Paris is a special place, a city the world associates with romance, culture, good times and the fine things of life. Isis (Islamic State), an entity all the world associates with savagery, supposedly in the name of religion, will relish every anguished and angry word written or spoken about its Friday night rampage in Paris. Its statement yesterday claimed the targets had been carefully chosen: the Stade de France during a football match between "crusader nations" France and Germany, a theatre "where hundreds of idolaters gathered for a concert of prostitution and vice", plus restaurants and nightlife in three districts.

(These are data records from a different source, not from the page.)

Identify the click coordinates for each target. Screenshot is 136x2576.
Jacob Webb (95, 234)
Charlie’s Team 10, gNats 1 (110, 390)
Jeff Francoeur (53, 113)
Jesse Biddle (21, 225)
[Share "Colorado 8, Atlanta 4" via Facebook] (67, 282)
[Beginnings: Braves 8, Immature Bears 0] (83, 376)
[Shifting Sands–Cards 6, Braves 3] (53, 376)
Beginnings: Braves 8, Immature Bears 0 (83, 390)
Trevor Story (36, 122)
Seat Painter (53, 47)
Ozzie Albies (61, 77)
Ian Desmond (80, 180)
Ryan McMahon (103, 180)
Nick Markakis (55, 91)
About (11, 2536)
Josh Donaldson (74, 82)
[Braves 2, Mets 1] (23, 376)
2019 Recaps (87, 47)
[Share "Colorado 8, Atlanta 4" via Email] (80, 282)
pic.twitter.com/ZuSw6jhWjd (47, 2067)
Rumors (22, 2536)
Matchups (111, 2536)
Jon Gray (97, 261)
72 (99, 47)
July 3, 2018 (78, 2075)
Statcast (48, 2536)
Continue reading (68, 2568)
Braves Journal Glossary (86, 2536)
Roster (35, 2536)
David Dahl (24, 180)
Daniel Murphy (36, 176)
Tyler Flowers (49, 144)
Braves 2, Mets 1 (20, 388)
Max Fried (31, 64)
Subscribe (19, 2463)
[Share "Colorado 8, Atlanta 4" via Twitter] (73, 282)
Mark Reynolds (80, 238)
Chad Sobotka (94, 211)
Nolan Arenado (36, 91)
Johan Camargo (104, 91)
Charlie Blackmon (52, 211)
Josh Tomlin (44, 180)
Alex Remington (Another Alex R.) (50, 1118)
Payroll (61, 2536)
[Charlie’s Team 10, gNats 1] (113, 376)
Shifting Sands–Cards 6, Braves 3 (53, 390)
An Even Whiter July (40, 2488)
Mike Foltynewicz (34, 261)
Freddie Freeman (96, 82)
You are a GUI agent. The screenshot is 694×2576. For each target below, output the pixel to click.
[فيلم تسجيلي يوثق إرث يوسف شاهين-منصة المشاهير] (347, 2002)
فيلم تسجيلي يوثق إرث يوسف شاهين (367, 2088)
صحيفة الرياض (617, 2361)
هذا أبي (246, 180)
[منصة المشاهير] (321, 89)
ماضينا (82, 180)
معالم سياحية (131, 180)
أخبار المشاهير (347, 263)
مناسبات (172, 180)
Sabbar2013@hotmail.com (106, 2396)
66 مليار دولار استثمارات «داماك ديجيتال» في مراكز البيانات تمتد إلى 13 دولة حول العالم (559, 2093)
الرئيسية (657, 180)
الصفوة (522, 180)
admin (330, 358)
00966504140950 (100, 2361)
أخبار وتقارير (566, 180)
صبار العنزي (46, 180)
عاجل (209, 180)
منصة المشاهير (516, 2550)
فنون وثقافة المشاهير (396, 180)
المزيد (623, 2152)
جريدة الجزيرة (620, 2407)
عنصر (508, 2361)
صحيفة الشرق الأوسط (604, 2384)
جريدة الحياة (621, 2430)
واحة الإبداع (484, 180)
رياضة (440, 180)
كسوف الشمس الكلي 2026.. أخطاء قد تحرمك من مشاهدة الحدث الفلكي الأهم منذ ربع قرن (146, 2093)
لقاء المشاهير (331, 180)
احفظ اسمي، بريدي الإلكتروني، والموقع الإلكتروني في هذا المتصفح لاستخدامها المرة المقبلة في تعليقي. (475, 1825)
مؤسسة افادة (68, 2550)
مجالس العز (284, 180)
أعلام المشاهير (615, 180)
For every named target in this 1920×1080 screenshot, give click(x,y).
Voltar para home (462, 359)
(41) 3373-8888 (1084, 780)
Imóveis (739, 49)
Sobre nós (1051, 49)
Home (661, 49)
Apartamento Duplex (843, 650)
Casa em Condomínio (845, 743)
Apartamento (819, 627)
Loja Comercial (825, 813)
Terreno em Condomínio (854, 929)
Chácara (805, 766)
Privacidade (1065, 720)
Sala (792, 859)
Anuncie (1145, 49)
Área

It was all carried out, they say, by "eight brothers" equipped with assault rifles and suicide vests, in retaliation for France's participation in the war against their "caliphate" in Iraq and Syria. The caliphate has not been doing so well of late. Western air assistance has enabled Kurd and Shia militias to contain the expansion it needs for credibility on its own religious terms. Russia's air strikes in Syria, though targeted more broadly at enemies of the Assad regime, must be hurting Isis. Hence its downing of a Russian airliner over Sinai two weeks ago.
That was followed last week with a double suicide bombing in Beirut, killing 41 people. Isis' admission of responsibility for the Paris attack warns there will be more. It is a message all countries involved in the conflicts in Syria and Iraq will be taking seriously. Airlines and airports have been reviewing their security after what happened over Sinai. Likewise, the horror that Paris has experienced could happen in any city anywhere, including here.
It is not yet confirmed where all the gunmen in Paris came from, though one or two are thought to have entered Europe as refugees in the recent wave. But, sadly, they would not need to have come from the war zone. This sick, savage cult that claims Islamic justification is said to have an appeal to the misanthropes and malcontents who can be found in all societies at any time.